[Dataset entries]

========

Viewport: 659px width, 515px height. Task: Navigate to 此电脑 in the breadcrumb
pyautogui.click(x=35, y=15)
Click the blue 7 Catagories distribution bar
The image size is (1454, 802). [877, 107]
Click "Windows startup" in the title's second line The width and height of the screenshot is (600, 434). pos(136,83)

========

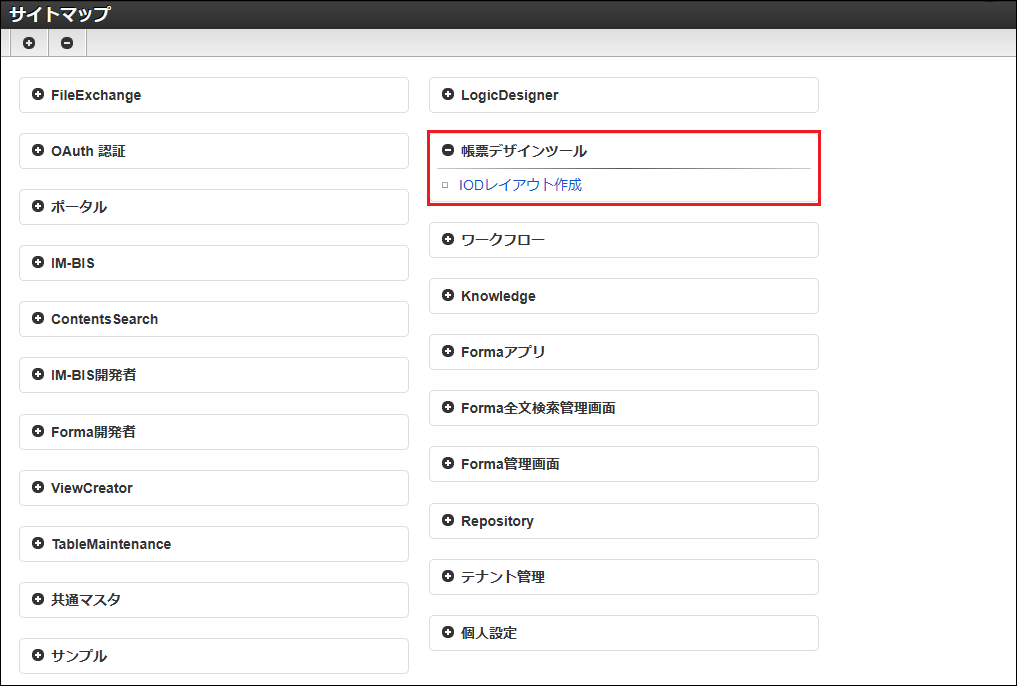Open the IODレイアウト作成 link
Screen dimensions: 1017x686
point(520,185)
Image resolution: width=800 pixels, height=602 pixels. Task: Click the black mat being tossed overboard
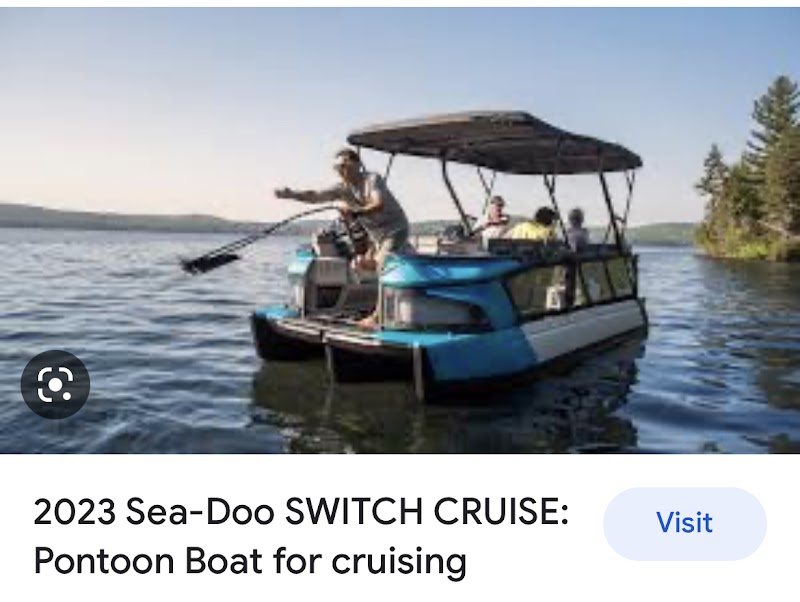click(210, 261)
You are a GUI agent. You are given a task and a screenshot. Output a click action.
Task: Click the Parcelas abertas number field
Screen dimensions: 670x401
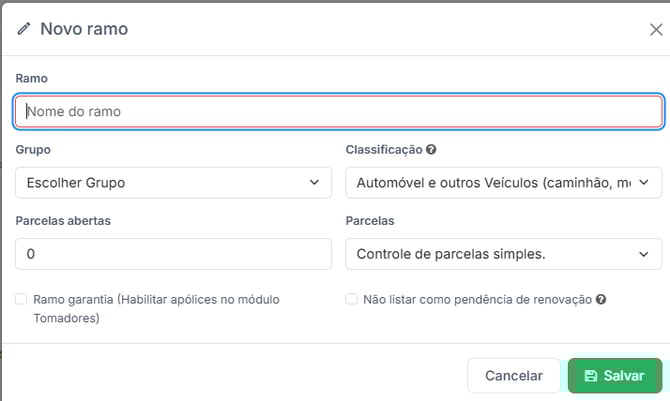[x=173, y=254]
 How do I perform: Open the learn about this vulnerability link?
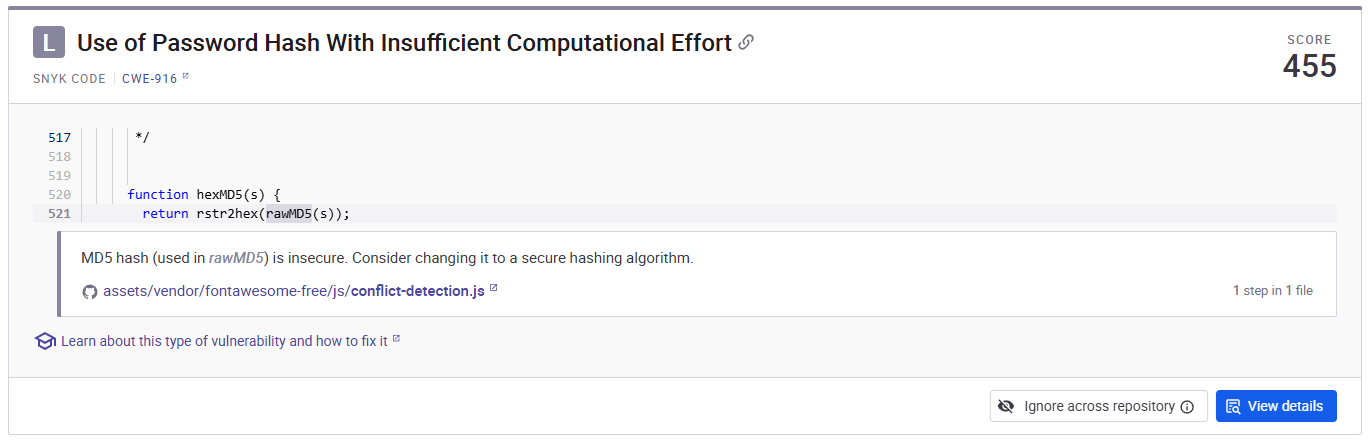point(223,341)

========

[WHAT THE TASK REQUIRES]
Using the data above, reproduce exactly the lines from the line that contains "Viewport: 659px width, 515px" through the line that contains "(600, 434). pos(136,83)", including both.

[ANSWER TO THIS PROBLEM]
Viewport: 659px width, 515px height. Task: Navigate to 此电脑 in the breadcrumb
pyautogui.click(x=35, y=15)
Click the blue 7 Catagories distribution bar
The image size is (1454, 802). [877, 107]
Click "Windows startup" in the title's second line The width and height of the screenshot is (600, 434). pos(136,83)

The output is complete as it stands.